**What is being asked**
Look through the data below and, wherever a line carries the word "agent", please copy that line.

**Record set**
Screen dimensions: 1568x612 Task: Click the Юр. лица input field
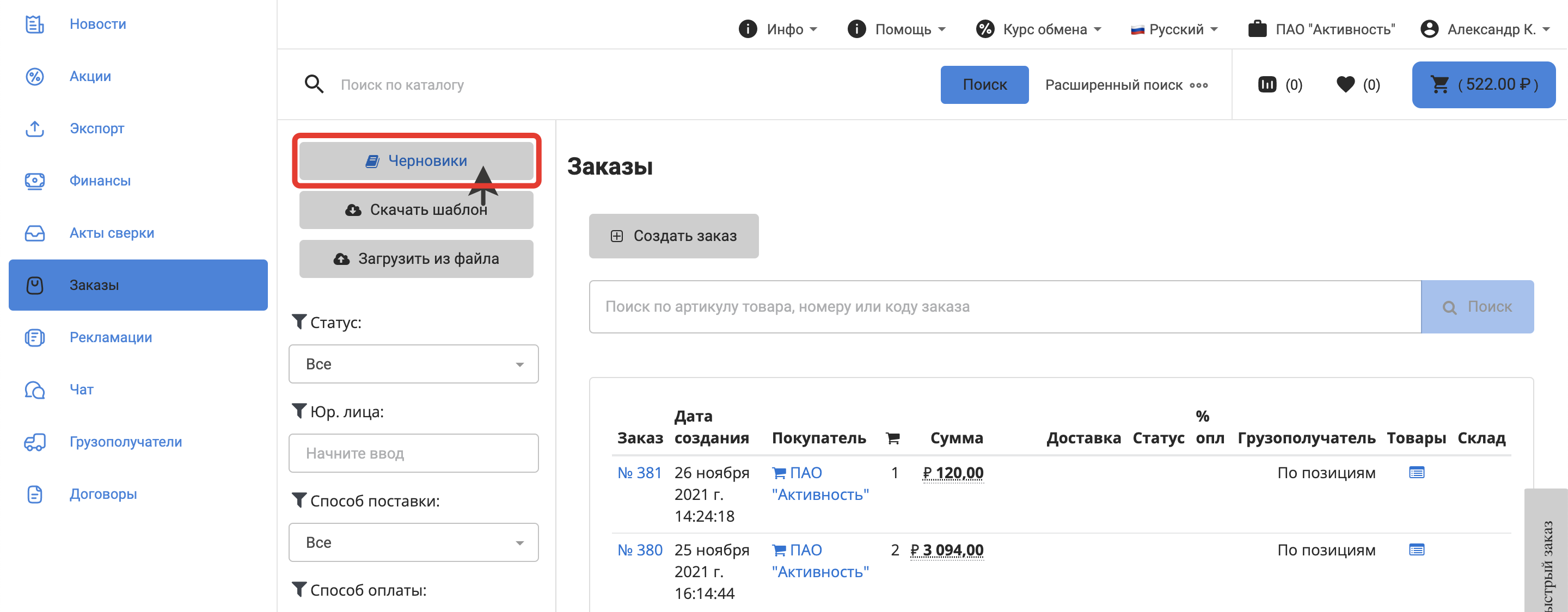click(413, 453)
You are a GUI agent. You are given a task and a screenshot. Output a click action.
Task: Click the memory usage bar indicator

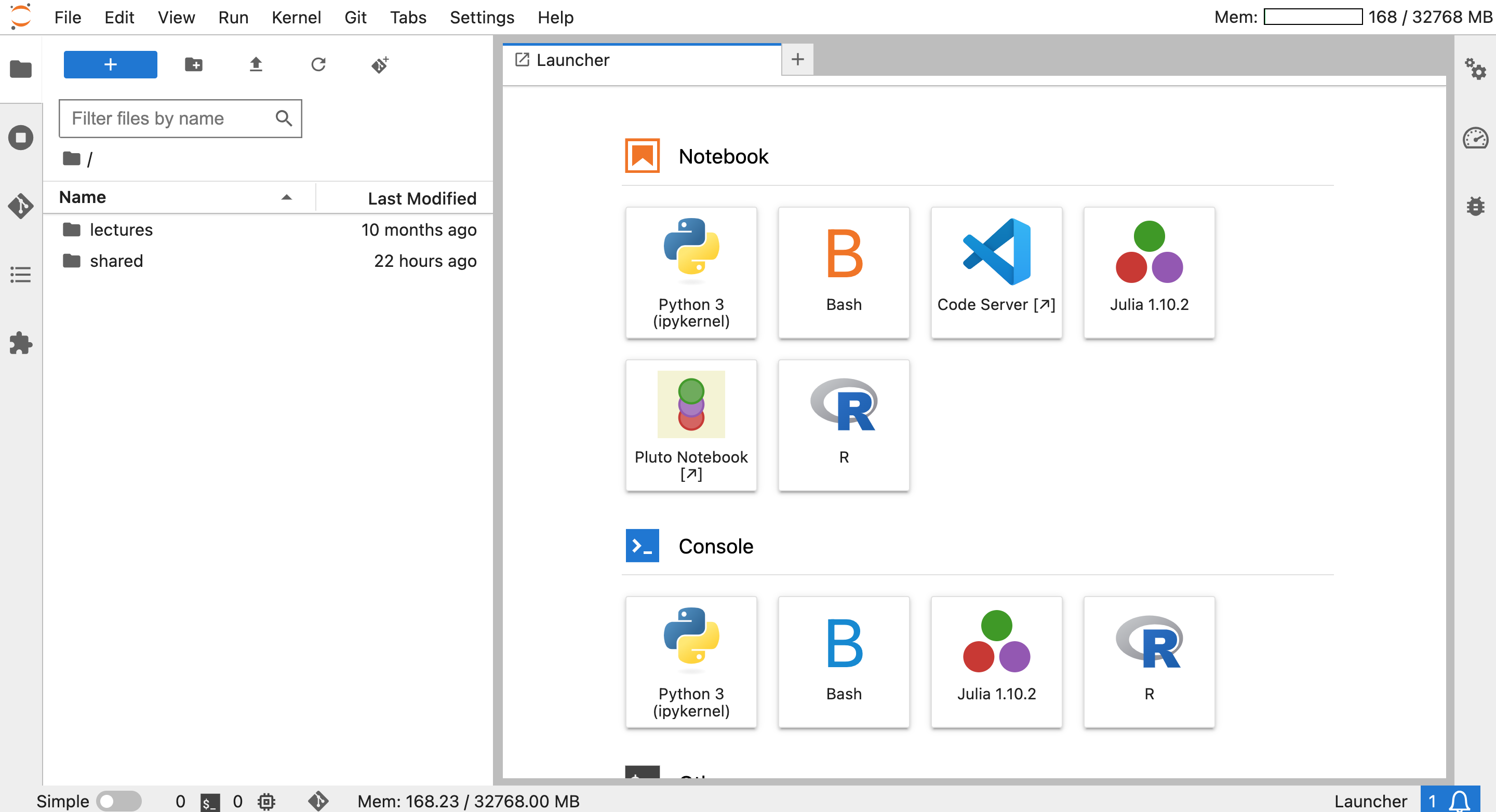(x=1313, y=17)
---
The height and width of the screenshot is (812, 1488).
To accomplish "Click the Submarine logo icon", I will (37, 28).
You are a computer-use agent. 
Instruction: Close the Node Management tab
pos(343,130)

**Answer for the task**
You are a GUI agent. You are given a task and a screenshot. Output a click action.
You are a computer-use agent. 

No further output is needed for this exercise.